About 80 people marched to the Sacramento County District Attorney's Office Thursday to deliver 100,000 signatures from an online campaign to have officers in the Stephon Clark shooting prosecuted.
The group marched from the California Attorney General's Office up I Street and down 9th Street to District Attorney Anne Marie Schubert's office. Nine people carried boxes of signatures.
Marchers chanted, "Whose streets? Our streets!" and " What do we do if we don't get what we want? Shut it down."
The signatures were gathered online by the racial justice organization Color of Change. Clarise McCants, a campaign director with the group, flew out from Washington, D.C., to deliver the petitions.
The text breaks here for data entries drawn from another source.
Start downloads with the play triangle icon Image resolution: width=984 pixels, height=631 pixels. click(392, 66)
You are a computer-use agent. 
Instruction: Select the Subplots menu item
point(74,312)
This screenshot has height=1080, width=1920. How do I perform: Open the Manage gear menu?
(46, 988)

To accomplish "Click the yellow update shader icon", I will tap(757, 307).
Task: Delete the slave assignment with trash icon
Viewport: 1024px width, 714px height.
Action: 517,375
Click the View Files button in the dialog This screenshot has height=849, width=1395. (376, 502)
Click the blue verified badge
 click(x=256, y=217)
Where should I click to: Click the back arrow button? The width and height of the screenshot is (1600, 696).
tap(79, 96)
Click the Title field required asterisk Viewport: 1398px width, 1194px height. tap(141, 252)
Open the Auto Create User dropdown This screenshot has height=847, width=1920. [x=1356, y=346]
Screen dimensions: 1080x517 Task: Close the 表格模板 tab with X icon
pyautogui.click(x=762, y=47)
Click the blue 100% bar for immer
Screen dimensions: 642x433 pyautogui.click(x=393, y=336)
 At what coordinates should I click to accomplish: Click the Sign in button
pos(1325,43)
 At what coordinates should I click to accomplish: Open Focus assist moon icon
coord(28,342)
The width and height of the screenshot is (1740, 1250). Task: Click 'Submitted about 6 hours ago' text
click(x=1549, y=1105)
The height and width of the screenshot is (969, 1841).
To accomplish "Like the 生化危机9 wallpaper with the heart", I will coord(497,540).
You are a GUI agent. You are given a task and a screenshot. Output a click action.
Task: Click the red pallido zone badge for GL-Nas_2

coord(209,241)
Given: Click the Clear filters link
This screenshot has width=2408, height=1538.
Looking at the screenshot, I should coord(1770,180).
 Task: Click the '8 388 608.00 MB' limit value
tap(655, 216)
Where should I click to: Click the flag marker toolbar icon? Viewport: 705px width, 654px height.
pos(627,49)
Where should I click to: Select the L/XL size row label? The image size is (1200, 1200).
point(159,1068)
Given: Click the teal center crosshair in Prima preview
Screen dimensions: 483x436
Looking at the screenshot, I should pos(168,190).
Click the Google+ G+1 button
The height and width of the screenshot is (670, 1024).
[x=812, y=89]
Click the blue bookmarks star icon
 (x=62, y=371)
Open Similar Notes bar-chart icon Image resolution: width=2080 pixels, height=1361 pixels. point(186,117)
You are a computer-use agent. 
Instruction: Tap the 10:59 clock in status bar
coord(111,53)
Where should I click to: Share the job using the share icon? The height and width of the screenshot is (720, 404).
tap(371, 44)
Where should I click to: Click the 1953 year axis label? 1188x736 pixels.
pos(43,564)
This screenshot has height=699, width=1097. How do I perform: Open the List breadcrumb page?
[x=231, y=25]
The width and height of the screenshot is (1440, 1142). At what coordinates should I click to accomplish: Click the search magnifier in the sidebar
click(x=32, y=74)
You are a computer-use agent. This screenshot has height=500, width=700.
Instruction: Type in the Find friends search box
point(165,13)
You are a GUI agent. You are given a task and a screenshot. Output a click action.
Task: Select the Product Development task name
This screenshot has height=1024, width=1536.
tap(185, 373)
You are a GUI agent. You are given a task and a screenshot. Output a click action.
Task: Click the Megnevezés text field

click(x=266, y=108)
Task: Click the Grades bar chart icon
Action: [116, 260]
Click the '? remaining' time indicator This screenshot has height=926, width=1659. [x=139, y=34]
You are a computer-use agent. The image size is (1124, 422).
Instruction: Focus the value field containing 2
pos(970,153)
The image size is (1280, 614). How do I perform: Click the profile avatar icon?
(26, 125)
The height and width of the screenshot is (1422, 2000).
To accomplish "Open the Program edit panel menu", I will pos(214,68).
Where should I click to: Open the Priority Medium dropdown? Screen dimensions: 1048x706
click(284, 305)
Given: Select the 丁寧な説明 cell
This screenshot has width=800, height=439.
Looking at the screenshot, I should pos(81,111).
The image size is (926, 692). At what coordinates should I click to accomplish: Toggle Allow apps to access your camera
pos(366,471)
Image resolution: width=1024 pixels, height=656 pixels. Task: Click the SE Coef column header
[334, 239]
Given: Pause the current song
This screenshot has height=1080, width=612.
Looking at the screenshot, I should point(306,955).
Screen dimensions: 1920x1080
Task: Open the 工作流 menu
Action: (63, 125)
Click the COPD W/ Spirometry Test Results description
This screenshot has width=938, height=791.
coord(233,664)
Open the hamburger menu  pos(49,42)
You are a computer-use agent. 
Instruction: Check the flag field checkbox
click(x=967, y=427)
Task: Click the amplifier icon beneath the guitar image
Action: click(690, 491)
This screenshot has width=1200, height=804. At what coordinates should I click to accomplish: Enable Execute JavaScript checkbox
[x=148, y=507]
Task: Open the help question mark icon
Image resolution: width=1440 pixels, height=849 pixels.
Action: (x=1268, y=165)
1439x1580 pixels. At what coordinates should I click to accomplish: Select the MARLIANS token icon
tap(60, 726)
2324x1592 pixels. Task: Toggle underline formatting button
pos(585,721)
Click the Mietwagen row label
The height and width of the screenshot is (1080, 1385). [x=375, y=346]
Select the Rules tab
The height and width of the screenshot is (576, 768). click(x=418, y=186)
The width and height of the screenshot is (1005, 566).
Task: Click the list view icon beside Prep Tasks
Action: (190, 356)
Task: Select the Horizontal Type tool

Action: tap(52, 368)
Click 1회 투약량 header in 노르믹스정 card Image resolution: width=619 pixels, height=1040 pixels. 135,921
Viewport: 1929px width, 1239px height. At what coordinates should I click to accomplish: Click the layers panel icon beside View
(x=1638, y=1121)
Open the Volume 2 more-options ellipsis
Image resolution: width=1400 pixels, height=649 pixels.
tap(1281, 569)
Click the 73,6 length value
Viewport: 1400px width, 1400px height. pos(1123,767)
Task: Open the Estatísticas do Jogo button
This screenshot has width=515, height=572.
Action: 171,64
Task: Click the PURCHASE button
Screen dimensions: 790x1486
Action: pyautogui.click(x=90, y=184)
"Days after Stephon Clark was murdered, we launched a petition calling on the district attorney to indict the officers," McCants said.
Clark was shot by two officers March 18. They were responding to calls of vandalism in a South Sacramento neighborhood.
Marchers were met by a half dozen officers from the DA's office, a private security company, and the Sacramento Sheriff's Department. After some chanting at the DA's front door, the marchers put the boxes on a red hand cart which the DA's office had waiting.
"We'll read them all,” said Chief Deputy District Attorney Steve Grippi. “We hear what's being said. We're not tone deaf to it. But, ultimately, we're gonna follow the law and the facts and make sure due process is being served, for everyone."
Rashid Sidiqe is with the group Law Enforcement Accountability Directive. He said one of the foundations of protests such as this is Schubert's failure to act in the past, such as in the police shooting of Joseph Mann. Schubert declined to file criminal charges in the case.
Tonya Faison with Sacramento Black Lives Matter says Wednesday's news conference by Schubert did nothing to help the situation.
"Not at all. There was nothing satisfying about she said yesterday. She gave us information that we already knew. So, that's an insult to the people's intelligence," Faison said.
Schubert told reporters it could be a year before her office decides whether to prosecute the officers in the Clark shooting.
After delivering the petitions, some of the marchers spoke. Keon Johnson was one of several who called on black communities to police themselves.
"By us finding ways to govern ourselves, in more ways than one, that in itself will shut down our interaction with these pigs policing our neighborhoods,” Johnson said. “That right there is gonna save more black lives than begging them to stop. Because the fact is they not gonna stop."
The marchers dispersed a little after 11 a.m. Some planned to return at 3 p.m. Thursday afternoon.